ちょっとした伝える工夫
1人10万円の給付金の未申請者に送る、「申請してくださいね!」という催促の文書に使う封筒を、
これから、
これにしてもらいました。
日本語で「重要」と書かれた下に、8言語で「重要」と追記してもらったのです。
中国語でも「重要」は「重要」だし、スペイン語とポルトガル語は同じ「Inportante」ですから、実質的に10言語対応です。
これなら、日本語が読めない外国人でも(多くの国籍の方が)、この封筒の中身が「重要だ」ということだけはわかります。
封筒の中身は、給付金の申請に関わる文書です。
1枚目がこれ。日本語だらけ。
2枚目、3枚目も同様。
4枚目の、それも裏面に、ようやく4言語による説明文が登場します。
日本語がまったく読めない方が、果たしてここまでたどり着けるかどうか・・。私が逆の立場なら、無理でしょう。日本語でも読むのがしんどい行政関係の申請書類ですからね。
また、4枚目の裏面にたどり着けたとしても、記載はわずか4言語です。堺市では、外国語による電話相談は5言語、窓口相談は10言語、生活ガイドブックは9言語対応ですが、なぜか4言語に絞っています…、おそらく紙面の都合でしょう。
5月に1人10万円の給付金の申請書が、全堺市民に送られ、
8月頭の時点で未申請者約1万世帯に催促の文書が送られ、
それでもお盆明けの時点で、6000世帯以上の未申請者がいたようです。
この人たちに改めて催促の文書を送ると聞き、上記の変更をお願いしました。
約6000世帯のうち、250世帯ほどが外国籍市民のようです。
ごくわずかだと思うかもしれませんが、人口比で言えば、日本国籍の市民の約3倍の比率です(外国人市民の割合は、人口の約1/80。よって、全体が6000世帯ならば、7~80世帯ほどになるはずですが・・。)。
おそらく、その多くが日本語を読めず、また先述の4枚目の裏面にたどり着かず、この文書を放置してしまったのでしょう。だから日本人よりも、未申請率が高いのでしょう。
かと言って、その人、その人の母国語に合わせて、中身を全部翻訳することなど、現実的ではありません。
堺市の立場としては、全堺市民に申請してもらい、10万円を受け取ってもらいたいのです。そうすれば、消費であれ、寄付であれ、多くが堺市で消費されますが、未申請だと国庫に帰ってしまいます。
「申請しないやつが悪い」ではなく、できるだけすべての方に申請してもらいたい。

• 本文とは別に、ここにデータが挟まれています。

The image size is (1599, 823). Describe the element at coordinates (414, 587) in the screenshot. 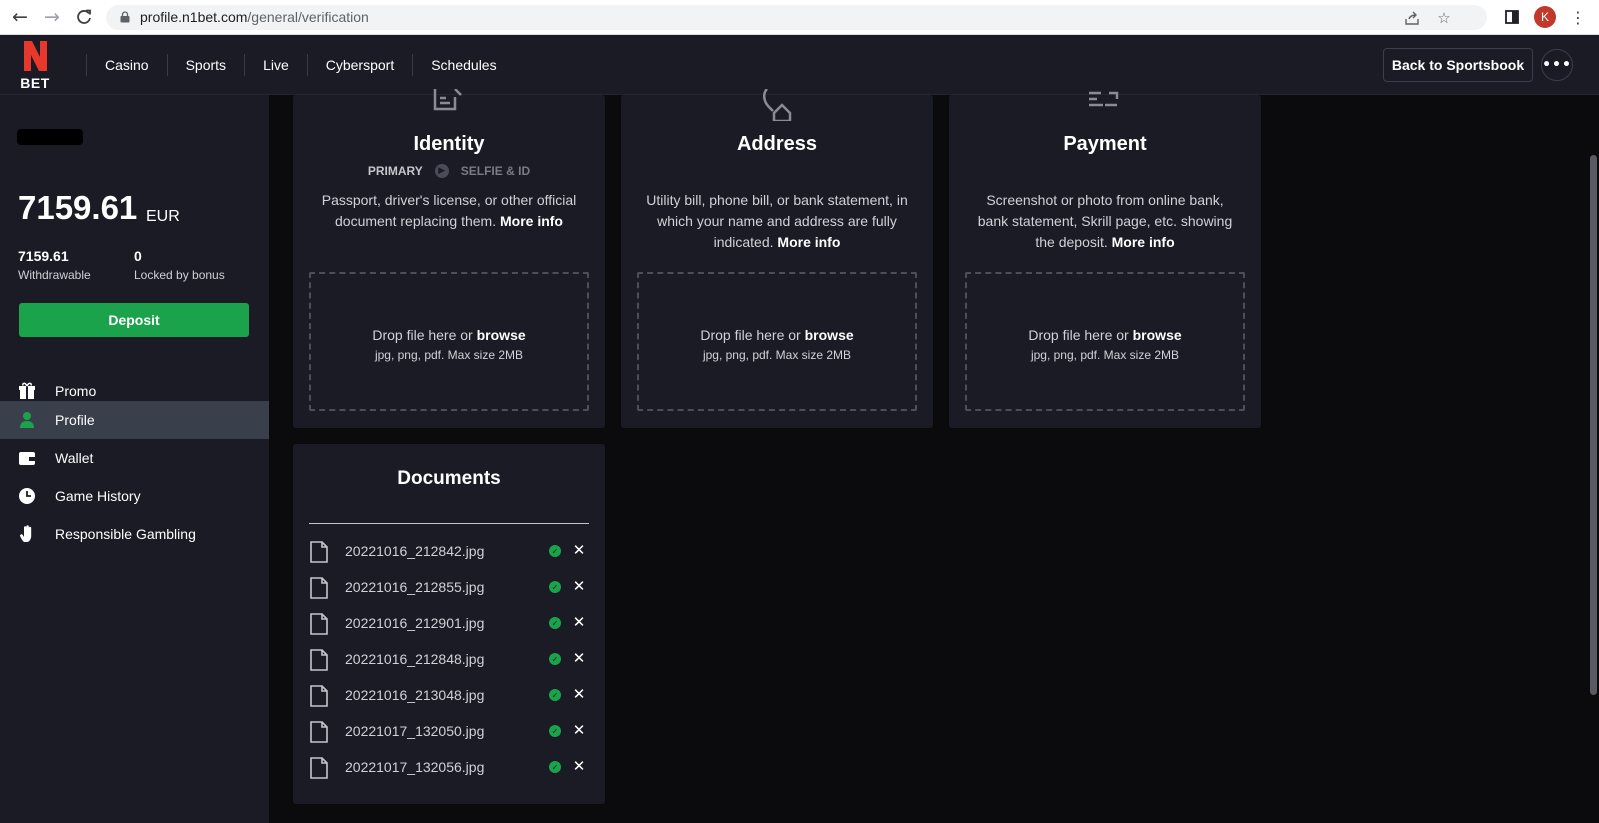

もちろん、外国籍市民も含めてです。
よって、外国籍市民向けの文書には、せめて「この封筒の中身は大事です。捨てないで。」という意図だけでも伝わるように、先の「『重要』の多言語記載」をお願いしたわけです。
きっと、それさえ分かってくれれば、お友達に相談するなり、役所に行くなりしてくれることでしょう(と期待しています)。
そして、申請に繋がることでしょう。
堺市に限らず、実は多くの自治体がそれなりに行政サービスを揃えているのに、その存在が必要とする人に伝わっていない。
というのが、私の感じるところです。
つまり、「伝え方の問題」だと。
行政サービスを市民に伝える時、相手の立場に立って、特に伝わりにくい方の立場に立って、伝え方を少しでも工夫すれば、そしてそれが積み重なれば、市民満足度はずっと上がると思うんです。
ほんの少しでも、受け取る市民の側に立って、やり方を考えてあげられるかどうか。
今回は、10万円の給付金における、その「ちょっとした伝える工夫」の一例でした。